The OKI Group's Efforts for Information Security

As the use of information technology is indispensable for any company to improve its productivity and develop new services, information security is one of the most important issues in today's business environment.

The OKI Group, as a leader in the information society, has been long committed to the promotion of information security, and offered its customers various security products and services. It has also made various efforts to enhance its own information security to make customers feel assured to use its products and services. For example, we have implemented our security measures from three perspectives as shown in the following diagram since the enactment of the OKI Group Security Policy in fiscal 2002 while obtaining ISMS(*1) certification.

Furthermore, the OKI Group established the Information Security Committee in fiscal 2007 in order to strengthen measures against information leaks. Since then, each business unit of the group has designed its measures to promote information security under the supervision of the committee.

The secretariat of the Information Security Committee conducts on-site monitoring to check how each business unit has implemented its measures. In fiscal 2010, four business units were monitored.

• *1:ISMS

  Information Security Management System

Information Security Systems Based on Three Perspectives

Top of this page

Instilling Strong Security Awareness

Believing that information security is ultimately ensured by individual employees with strong security awareness, the OKI Group puts greatest importance on building a system that encourages its employees to observe security-related rules.

More specifically, we provide group training programs and e-learning programs to all employees using the information infrastructure of the OKI Group in order to increase and instill security awareness. The contents of these programs are reviewed and revised every year.

In fiscal 2010, we revised the curriculum of a group training program designed for the people in charge of information security at each business unit of OKI and each member company of the group, and provided a re-education program at OKI's all business units and all member companies in Japan.

The revised curriculum focused on the improvement of security awareness through case studies and accident information. It also contained appropriate responses to security accidents.

The OKI Group's e-learning program includes an e-learning course on mobile PCs. People desiring to use their mobile PCs are required to apply for a permit to use them and attend the course at the beginning of each fiscal year. The program also includes a course on information security to be attended by all employees of the OKI Group every autumn. In fiscal 2010, the course was provided in October and attended by almost all employees.
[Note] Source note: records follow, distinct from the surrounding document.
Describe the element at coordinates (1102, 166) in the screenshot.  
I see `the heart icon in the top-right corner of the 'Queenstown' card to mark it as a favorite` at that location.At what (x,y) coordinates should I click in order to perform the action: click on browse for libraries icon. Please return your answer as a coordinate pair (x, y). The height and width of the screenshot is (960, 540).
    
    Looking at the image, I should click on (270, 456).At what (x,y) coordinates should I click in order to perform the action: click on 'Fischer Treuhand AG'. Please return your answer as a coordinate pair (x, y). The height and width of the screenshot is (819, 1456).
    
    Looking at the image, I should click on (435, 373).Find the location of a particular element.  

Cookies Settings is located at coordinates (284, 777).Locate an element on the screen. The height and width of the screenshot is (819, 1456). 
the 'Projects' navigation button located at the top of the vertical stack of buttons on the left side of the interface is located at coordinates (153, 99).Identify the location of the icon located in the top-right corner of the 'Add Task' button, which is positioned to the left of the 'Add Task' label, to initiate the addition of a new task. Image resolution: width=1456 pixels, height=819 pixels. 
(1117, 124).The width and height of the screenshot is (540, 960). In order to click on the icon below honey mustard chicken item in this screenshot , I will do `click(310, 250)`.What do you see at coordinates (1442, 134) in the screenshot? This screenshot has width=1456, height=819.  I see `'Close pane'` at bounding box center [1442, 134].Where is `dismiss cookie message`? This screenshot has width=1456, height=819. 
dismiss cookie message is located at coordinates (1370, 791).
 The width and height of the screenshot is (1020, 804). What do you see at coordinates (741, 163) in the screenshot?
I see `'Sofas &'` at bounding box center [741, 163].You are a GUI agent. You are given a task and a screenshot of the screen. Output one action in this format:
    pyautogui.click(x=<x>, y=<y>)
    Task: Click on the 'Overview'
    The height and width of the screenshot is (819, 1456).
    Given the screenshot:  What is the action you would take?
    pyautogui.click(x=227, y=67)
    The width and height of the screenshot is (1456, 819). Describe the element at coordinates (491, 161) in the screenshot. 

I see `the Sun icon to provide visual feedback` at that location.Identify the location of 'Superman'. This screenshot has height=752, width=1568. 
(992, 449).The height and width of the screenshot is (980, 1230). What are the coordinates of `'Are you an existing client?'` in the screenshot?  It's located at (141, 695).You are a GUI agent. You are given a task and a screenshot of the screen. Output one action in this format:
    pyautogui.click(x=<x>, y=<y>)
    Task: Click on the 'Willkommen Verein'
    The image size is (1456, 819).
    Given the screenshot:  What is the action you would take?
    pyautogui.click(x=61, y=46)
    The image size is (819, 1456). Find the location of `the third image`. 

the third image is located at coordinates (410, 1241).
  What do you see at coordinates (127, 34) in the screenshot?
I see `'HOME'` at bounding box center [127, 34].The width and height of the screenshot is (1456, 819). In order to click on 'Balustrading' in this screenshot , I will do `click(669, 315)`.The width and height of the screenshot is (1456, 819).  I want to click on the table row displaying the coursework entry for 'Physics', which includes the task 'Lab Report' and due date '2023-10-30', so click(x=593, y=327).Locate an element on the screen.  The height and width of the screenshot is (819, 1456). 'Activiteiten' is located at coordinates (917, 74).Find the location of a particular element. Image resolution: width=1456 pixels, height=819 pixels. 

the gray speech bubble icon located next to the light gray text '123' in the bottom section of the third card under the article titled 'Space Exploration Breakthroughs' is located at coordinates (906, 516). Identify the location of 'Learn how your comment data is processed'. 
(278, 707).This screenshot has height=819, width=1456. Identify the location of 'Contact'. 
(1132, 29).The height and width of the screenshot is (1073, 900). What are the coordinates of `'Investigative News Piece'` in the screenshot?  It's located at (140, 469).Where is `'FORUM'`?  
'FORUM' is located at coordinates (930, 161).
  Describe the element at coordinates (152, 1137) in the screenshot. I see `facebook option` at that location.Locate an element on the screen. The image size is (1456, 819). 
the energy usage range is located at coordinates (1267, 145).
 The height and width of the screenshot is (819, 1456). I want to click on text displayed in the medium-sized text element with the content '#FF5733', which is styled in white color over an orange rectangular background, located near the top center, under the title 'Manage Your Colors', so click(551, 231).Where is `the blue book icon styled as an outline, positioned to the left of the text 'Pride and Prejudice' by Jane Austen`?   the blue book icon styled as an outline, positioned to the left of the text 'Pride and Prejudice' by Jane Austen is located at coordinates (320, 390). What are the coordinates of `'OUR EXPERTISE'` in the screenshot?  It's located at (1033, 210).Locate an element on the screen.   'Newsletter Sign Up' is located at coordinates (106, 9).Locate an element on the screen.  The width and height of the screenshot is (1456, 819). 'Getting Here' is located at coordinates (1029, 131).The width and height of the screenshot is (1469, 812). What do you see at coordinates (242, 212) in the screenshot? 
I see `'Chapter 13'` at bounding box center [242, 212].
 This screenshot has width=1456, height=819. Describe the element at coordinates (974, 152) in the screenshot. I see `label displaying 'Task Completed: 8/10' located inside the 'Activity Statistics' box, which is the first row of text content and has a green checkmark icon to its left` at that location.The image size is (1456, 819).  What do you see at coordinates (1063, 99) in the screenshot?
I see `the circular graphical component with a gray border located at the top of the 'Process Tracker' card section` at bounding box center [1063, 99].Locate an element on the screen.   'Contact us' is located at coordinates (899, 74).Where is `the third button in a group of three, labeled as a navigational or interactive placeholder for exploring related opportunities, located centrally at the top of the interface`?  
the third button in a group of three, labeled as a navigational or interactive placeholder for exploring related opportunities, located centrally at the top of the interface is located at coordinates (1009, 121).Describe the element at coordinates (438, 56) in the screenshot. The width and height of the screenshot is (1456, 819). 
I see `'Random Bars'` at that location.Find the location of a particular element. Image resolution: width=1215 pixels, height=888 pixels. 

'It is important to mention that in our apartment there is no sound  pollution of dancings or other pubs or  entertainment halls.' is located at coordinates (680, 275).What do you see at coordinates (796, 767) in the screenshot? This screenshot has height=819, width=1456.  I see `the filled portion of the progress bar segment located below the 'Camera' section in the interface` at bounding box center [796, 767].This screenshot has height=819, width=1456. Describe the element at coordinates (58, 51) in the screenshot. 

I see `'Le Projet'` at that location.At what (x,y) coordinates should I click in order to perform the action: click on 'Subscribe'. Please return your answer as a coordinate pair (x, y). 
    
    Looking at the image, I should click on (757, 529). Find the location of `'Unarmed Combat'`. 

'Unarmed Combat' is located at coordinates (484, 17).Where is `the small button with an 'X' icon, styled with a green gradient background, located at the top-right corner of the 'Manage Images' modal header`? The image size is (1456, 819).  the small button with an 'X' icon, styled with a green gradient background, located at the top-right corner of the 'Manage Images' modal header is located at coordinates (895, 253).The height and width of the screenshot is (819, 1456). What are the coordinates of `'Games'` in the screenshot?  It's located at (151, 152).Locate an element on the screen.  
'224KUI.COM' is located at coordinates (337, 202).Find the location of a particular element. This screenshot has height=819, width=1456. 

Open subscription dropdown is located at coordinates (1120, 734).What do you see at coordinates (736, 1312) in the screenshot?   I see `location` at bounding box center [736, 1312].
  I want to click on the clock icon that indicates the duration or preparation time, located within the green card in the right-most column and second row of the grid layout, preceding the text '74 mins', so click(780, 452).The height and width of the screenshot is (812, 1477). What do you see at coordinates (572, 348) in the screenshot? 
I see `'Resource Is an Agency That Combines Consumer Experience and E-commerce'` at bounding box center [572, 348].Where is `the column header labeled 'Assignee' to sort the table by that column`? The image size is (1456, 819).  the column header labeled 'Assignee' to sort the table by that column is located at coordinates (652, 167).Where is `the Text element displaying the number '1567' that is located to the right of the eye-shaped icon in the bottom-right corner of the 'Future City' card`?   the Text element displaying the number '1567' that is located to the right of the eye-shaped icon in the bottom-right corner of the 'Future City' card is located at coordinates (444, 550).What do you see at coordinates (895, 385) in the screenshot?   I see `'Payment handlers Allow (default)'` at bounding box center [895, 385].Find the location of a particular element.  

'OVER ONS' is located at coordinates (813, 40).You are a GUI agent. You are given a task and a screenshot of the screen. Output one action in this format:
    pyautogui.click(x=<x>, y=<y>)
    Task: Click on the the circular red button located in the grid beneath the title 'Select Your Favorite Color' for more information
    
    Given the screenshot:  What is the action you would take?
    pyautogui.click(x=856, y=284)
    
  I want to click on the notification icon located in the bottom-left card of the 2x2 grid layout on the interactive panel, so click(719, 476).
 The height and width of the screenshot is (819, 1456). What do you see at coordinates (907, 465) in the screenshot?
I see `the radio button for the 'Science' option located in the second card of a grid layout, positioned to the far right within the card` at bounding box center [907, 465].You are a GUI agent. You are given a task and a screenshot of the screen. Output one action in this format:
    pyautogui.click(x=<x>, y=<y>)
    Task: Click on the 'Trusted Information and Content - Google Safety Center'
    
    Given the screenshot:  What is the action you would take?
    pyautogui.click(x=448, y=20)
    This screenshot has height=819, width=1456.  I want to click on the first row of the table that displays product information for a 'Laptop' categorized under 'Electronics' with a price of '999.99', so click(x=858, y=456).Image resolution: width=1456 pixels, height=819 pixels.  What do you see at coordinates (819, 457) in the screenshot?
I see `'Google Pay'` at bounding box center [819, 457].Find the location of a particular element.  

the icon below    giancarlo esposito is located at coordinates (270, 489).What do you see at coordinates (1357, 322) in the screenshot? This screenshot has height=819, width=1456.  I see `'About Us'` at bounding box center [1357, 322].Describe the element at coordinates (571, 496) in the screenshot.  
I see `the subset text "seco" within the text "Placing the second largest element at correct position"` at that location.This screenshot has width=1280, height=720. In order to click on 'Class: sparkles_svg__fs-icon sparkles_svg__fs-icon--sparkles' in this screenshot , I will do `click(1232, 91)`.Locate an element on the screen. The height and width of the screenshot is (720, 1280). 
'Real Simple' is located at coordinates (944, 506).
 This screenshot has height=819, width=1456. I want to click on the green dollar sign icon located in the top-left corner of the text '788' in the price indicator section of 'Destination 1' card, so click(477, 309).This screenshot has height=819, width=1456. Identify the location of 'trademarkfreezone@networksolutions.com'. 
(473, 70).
We also conducts an information security general checkup of all employees including temporary staff every October during the OKI Disaster Prevention Week. In fiscal 2010, we reexamined the items to be checked and made them more specific based on recent cases of computer virus infection in order to avoid any misunderstanding and improve security awareness.

Since the development of web services always entails new types of network threats, we need to provide educational programs meeting the current needs of information security.

The OKI Group will continue to improve the quality of information security by reexamining and revising the contents of its education programs on a regular basis.